Ada : MPMD execution of a code coupling in batch under the Intel environment

The MPMD (Multiple Program Multiple Data) is supported on Ada under the Intel environment. Different executables are launched and communicate with each by using MPI. All the MPI processes are included within the same MPI_COMM_WORLD communicator.

By request only, it is possible to access to a relatively nonrestrictive MPMD mode which allows bypassing certain limits of “classical” MPMD modes when executing heterogenous programs.

MPMD coupling of MPI codes

As an example, the following is a batch job which carries out the coupling of 3 MPI codes; 8 MPI processes are generated:

  • The MPI process rank 0 is generated from the executable ./a.out.
  • The 4 MPI processes, ranks 1-4, are generated from ./b.out.
  • The 3 MPI processes, ranks 5-7, are generated from ./c.out.
intel_mpmd_mpi.ll
# @ job_name = intel_mpmd
# @ output   = $(job_name).$(jobid)
# @ error    = $(output)
# @ job_type = mpich
# @ total_tasks = 8
# @ wall_clock_limit = 0:30:00
# @ queue
 
# Recommendation: Compile and execute your codes under the same Intel environment.
# Therefore, if necessary, use the module command to load the appropriate environment.
# For example, if your code is compiled with Intel/2016.2, uncomment the following line:
# module load intel/2016.2
 
# MPMD execution
mpirun -np 1 ./a.out : -np 4 ./b.out : -np 3 ./c.out

MPMD coupling of hybrid MPI/OpenMP codes

MPMD coupling of hybrid MPI/OpenMP codes is carried out in the same way as above but it is necessary to also specify the number of OpenMP threads to use for each executable. This can be done by putting the option -env before each executable appearing in the command line which defines the coupling.
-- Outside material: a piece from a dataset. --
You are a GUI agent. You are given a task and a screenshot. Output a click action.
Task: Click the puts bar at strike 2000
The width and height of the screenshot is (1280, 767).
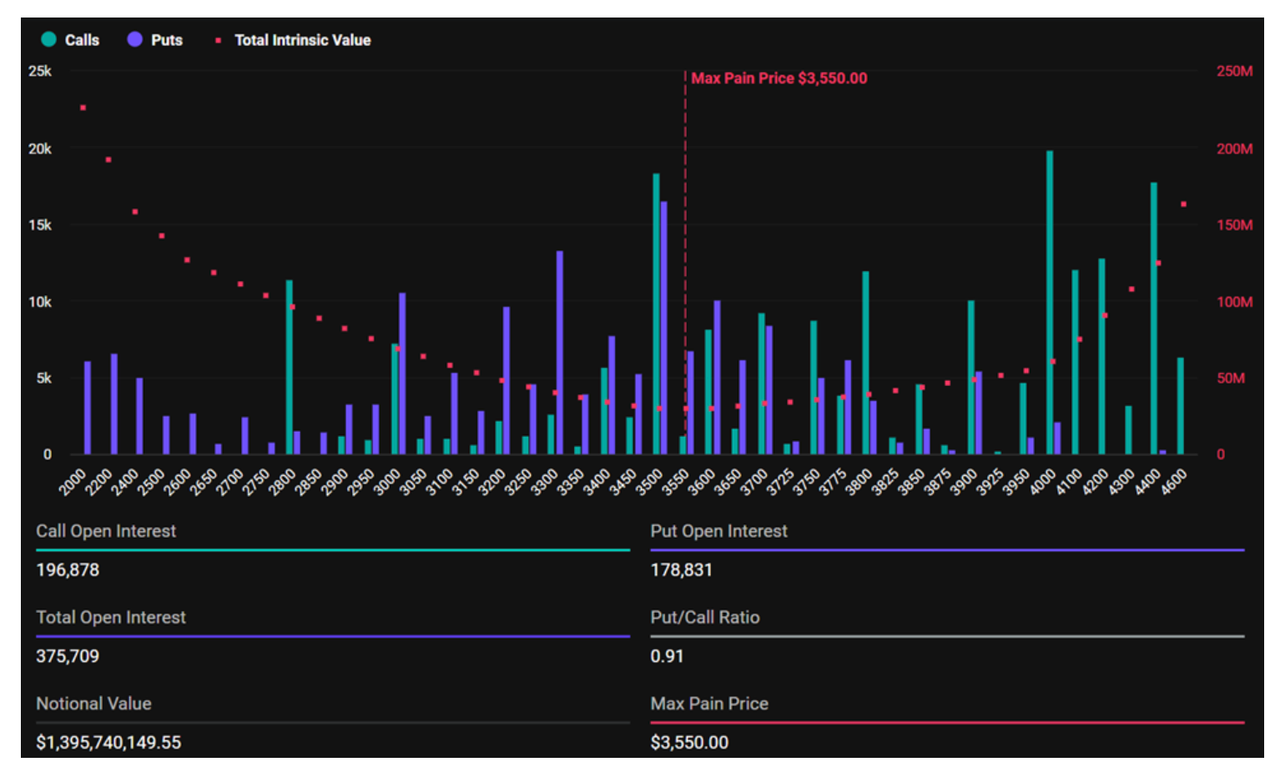click(88, 407)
The mpmd_mpi_openmp.ll batch job carries out the coupling of 3 MPI/OpenMP codes; 13 MPI processes are generated:

  • The MPI process rank 0 is generated from the executable ./a.out.
  • The 4 MPI processes, ranks 1-4, are generated from ./b.out. Each process generates 2 OpenMP threads.
  • The 8 MPI processes, ranks 5-12, are generated from ./c.out. Each process generates 4 OpenMP threads.

The resources reserved with the directives of the LoadLeveler batch manager are the following:

  • #@total_tasks=13 (13 MPI processes)
  • #@parallel_threads=4 (the maximum number of threads per MPI process)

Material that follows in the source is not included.